Hands-On Every Day

Project Description

Russell Wheatley

Hagerstown Branch Campus, MD
Program: Aviation Maintenance Technology (AMT)
Employment: Dynamic Aviation, Avionics Technician

After graduating from a four-year college with a degree in electrical engineering, Russell Wheatley started working in the field. Despite having great interest in the electrical work he was doing, it wasn’t exactly what he expected. “I was making wiring schematics, which was a lot of computer work and not hands-on. A lot of sitting still all day,” says Wheatley.

After trying a few different jobs in the field, Wheatley decided to pursue his diploma in Aviation Maintenance and earn his A&P Certification. “I’d always been interested in planes, but it was just a passing interest. Someone said that [the program] would be a good fit for me. I came to an open house, and they were right.” With his background in electrical engineering, Russell found that he was able to use that knowledge in his classes at PIA.
Being able to assist other students who needed help eventually led him to be awarded the 2015 Aviation Technician Education Council (ATEC) Student of the Year Award. The honor recognizes one student in the nation per year. Russell attributes his nomination to his willingness to learn and help others. “Stepping up in class brought that forward,” said Wheatley.
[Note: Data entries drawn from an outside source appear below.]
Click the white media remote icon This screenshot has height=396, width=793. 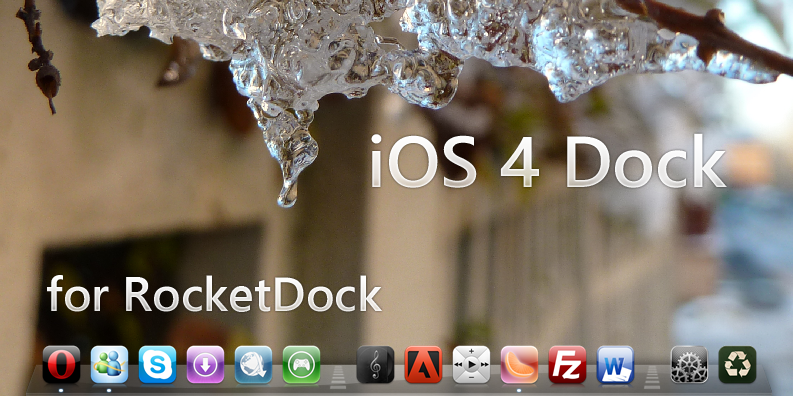tap(471, 364)
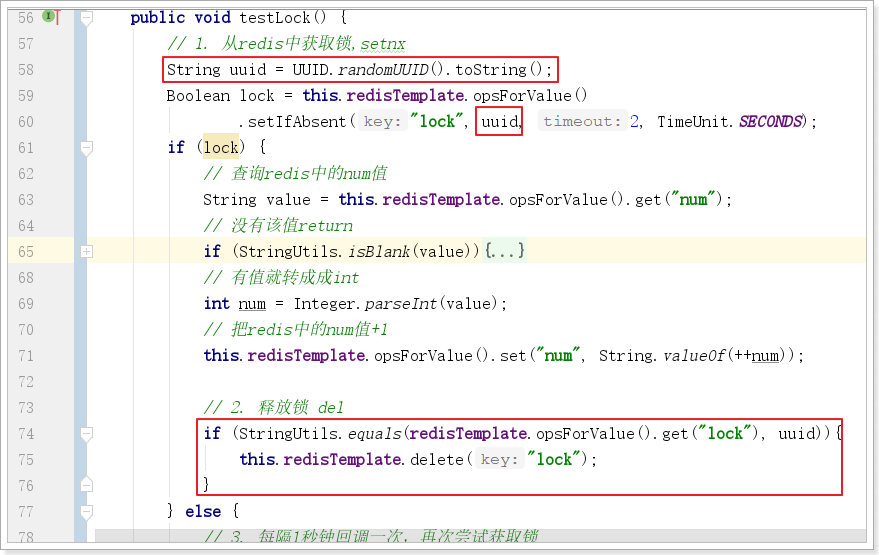879x555 pixels.
Task: Click the 'key:' parameter hint on line 60
Action: pos(382,122)
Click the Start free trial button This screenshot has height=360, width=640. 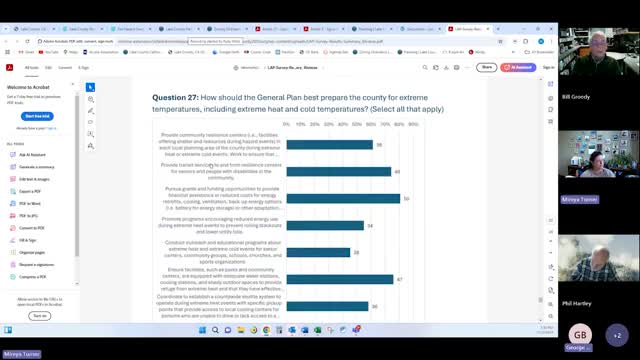[x=37, y=116]
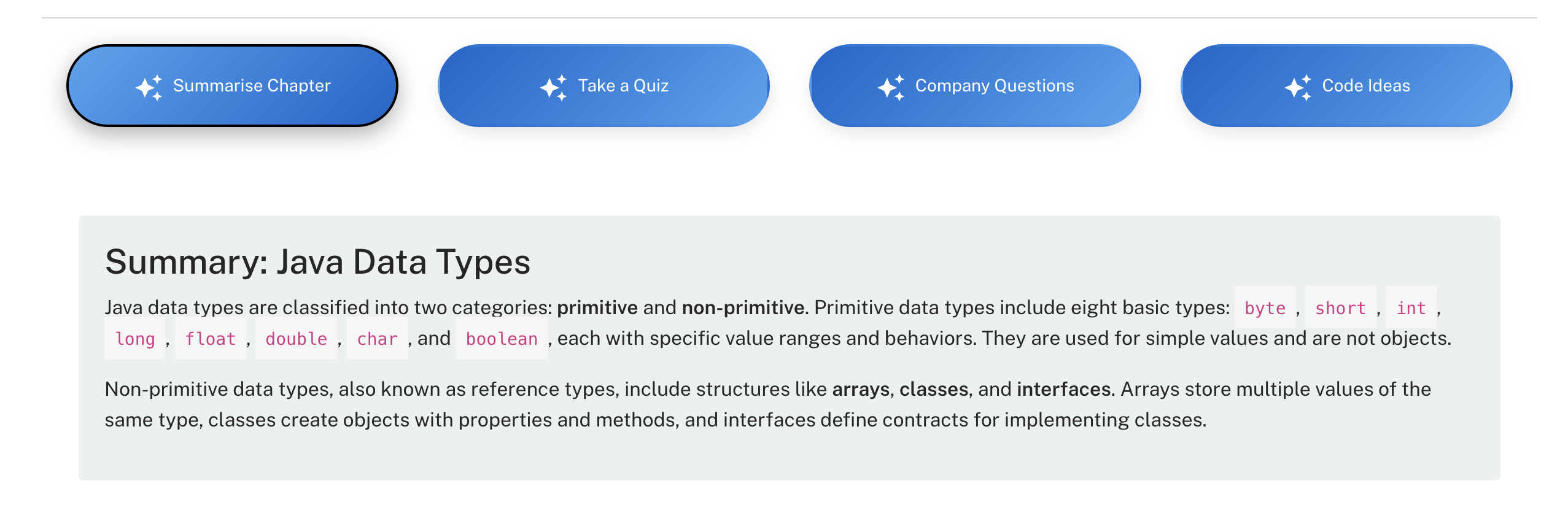Select the Code Ideas button text

pos(1365,86)
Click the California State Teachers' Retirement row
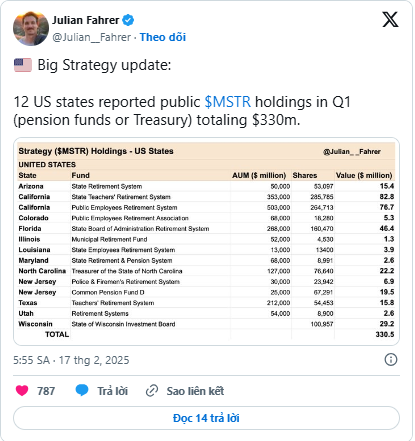 (206, 197)

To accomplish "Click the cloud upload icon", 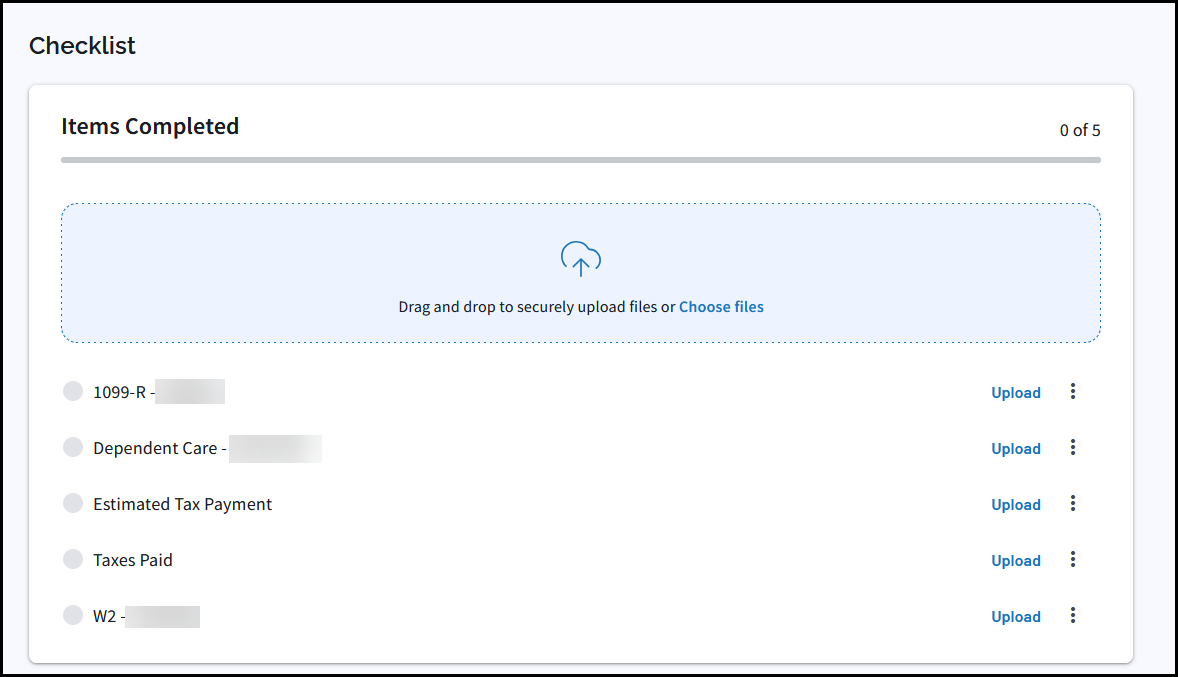I will point(580,259).
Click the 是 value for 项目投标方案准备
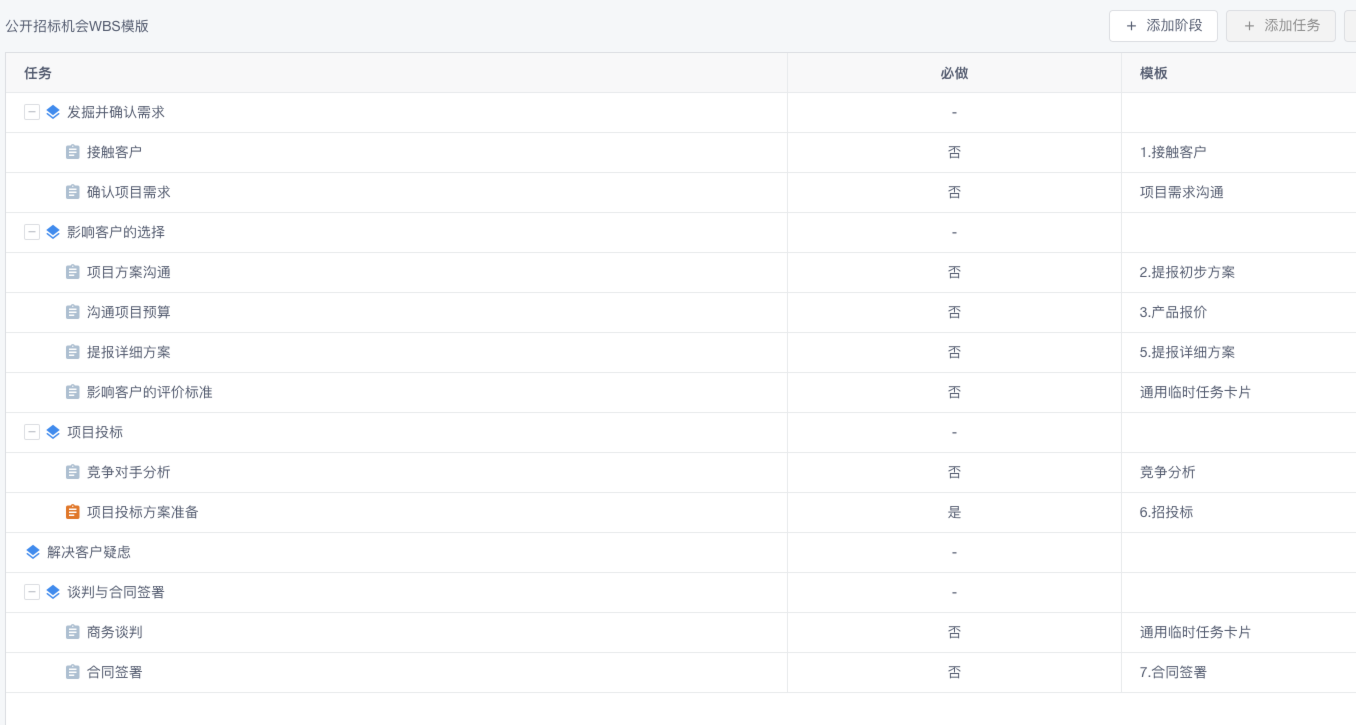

His success in the classroom allowed him to earn his A&P, after which he began his career at Dynamic Aviation. The location and people led him to taking the position, and ultimately got him the hands-on career he had wanted. “At Dynamic, I am doing something different and hands-on every day. We work with a lot of old planes, mostly King Air 90s and 200s. There is a lot of troubleshooting. You don’t always have pristine planes, and you have to work with what you’ve got.”

Currently, Wheatley and his team are working on a series of upgrades to the planes. “This year we are doing a lot of installs. The biggest thing coming now is ADS-B systems (Automatic Dependent Surveillance – Broadcast). We’re putting it into all of our planes. Being able to install a system, turn it on, and have it all work is great.”

While installs and upgrades to planes are major undertaking at his job, Wheatley understands the value of the minute details that he learned at PIA. “Learning to do paperwork correctly is a big thing. I write a ton of 337’s (forms for major repairs and alterations to an airframe, powerplant, propeller, or appliance). This year I’ve signed ten or more; also being able to go through the AC 43.13 (a general practices manual) [to do maintenance]. Old army birds don’t have the greatest manuals.” Earning his A&P, however, has its advantages. “Get the A&P, because there are more opportunities when you have one than when you don’t. In the avionics shop I am one of four, but I’m the only one with an A&P. It’s definitely been a factor.”